A query parser typically breaks up a query into terms and operators. Terms can be one or more words, and can be combined with Boolean operators to create complex queries.
Each term can be ran against any number of fields like the META Title, HTML or even pre-calculated data. A query parser may request something like this: “title: used cars html: used cars” indicating that the search returns only documents that have “used cars” in both the META Title and the HTML content.
Advanced query parsers will allow for things like wildcard searches (“used car*”), fuzzy matching (“used cars~”), proximity search (“used cars~10”), range search (“mod_date:[20020101 TO 20030101]”), boosted terms (“used^4 cars”), and many more flexible paradigms that allow users to find exactly what they are looking for. And of course, your query parser must have its own special escape characters, when users are searching for something that is used as a feature (e.g. “~*?^][”).
It is important to design the query parser not only based on what the user may want, but also what your NLP and personalization architecture dictates. Suppose a user types in “used sports cars” from downtown Boston, MA. Your search engine, trying to provide only used sports cars results in the local Boston area, may want to allow for a geographic field search that takes a longitude and latitude, and provides a distance minimizing algorithm.
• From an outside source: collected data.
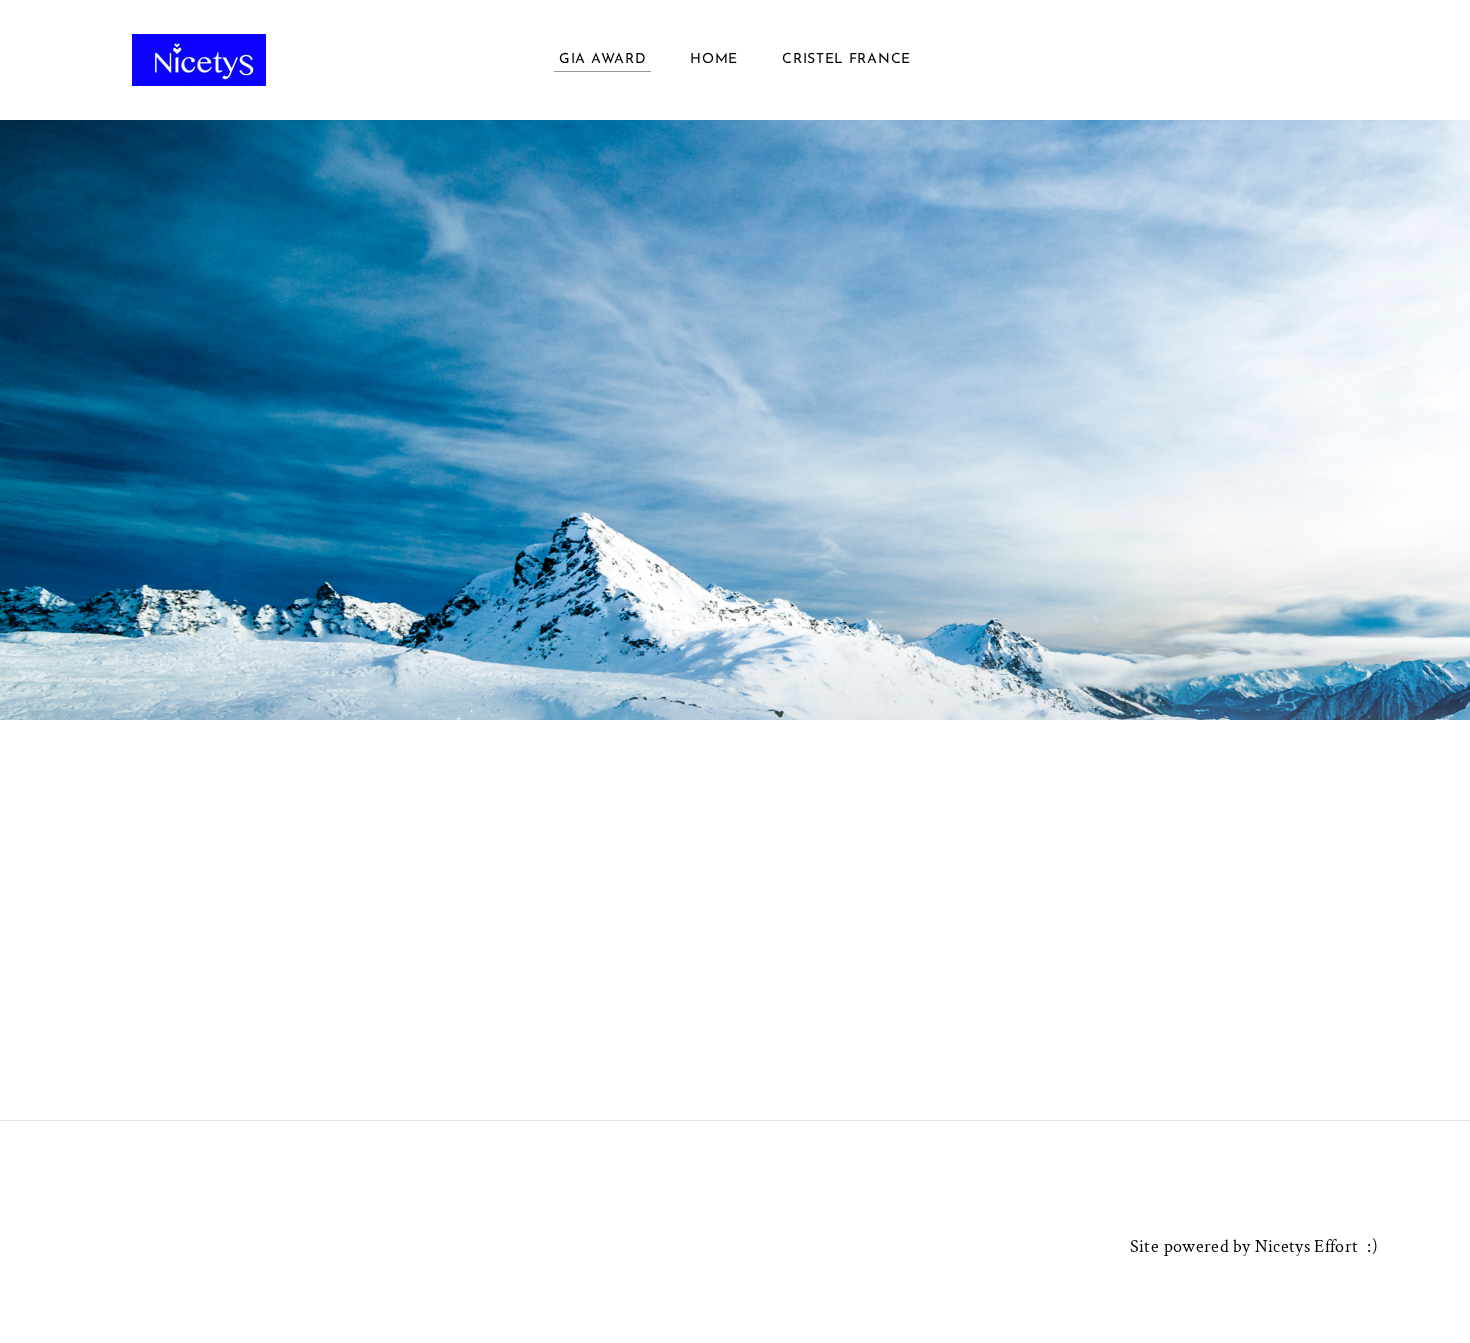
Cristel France (846, 59)
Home (714, 59)
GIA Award (602, 59)
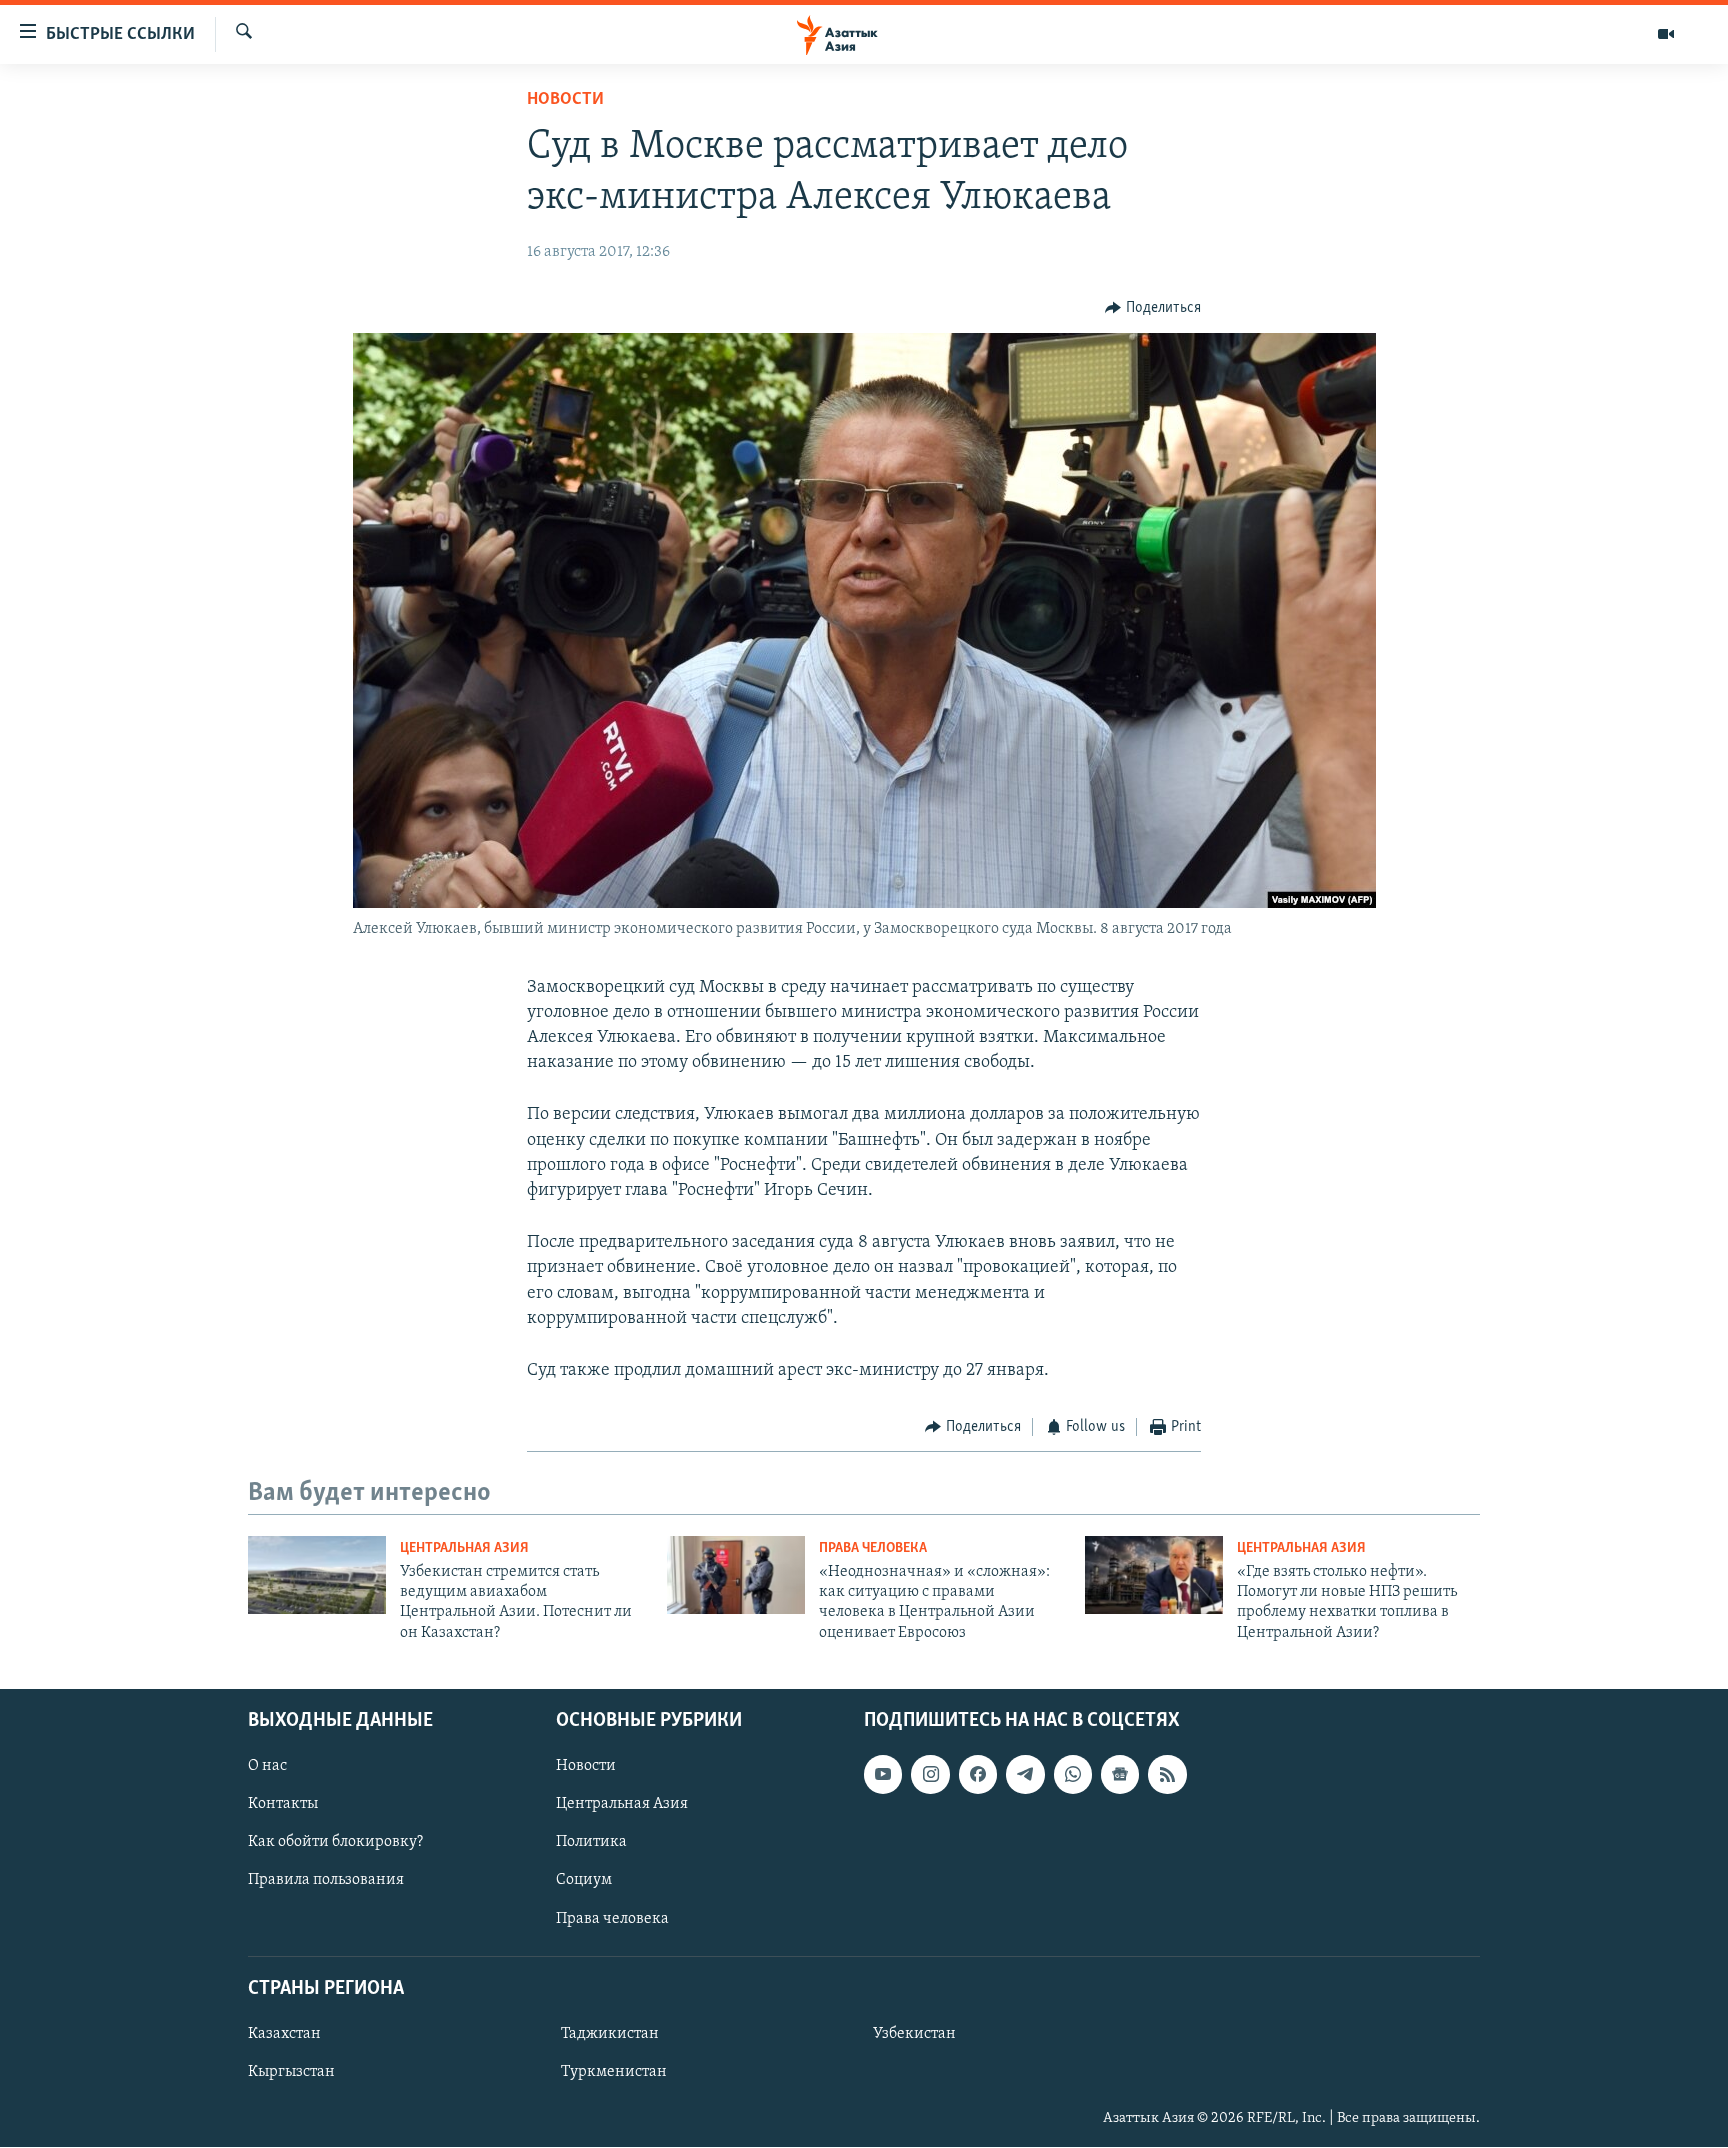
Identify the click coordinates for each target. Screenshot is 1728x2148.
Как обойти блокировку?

At the same time, you may also want to hide this feature from manual input, and rely on your personalization algorithms to take care of this (e.g. transforming a query like “used sports cars in Boston” into “html: used sports cars location: 42.3601 N, 71.0589 W”).
Other features, like discrete results, will require you to create higher level fields like “news:” or “image:”. If a user wants to return only images in their search, they may type in “image: used sports cars”.
From a search engineer’s perspective, building a search engine query layer is in many ways the most complicated part of building a search engine. It requires that many moving parts come together, and that typically means lots of unplanned design iteration on the layers below.
The query layer is a complex puzzle that must look simple to the user. It must take millions of calculations come together in a few milliseconds. It must be flexible enough that a user can specify distinct changes to its query, but smart enough to know what the user really is asking.
The query layer is the interface between human and machine. It is responsible for taking human intent and converting it into a machine readable instruction, and then taking that machine result and converting it back into a human readable result. With over 80 different character sets, and hundreds of different countries and cultures, it is the edge case of search.
A good search engineering team will understand the challenges of a query layer and approach accordingly. It requires a special mind to be able to think in both the machine world and the human world; in fact, most conventional software teams split these tasks. You will typically have user interface experts on one side, and back-end server experts on the other. The query layer requires these two teams to merge their thinking.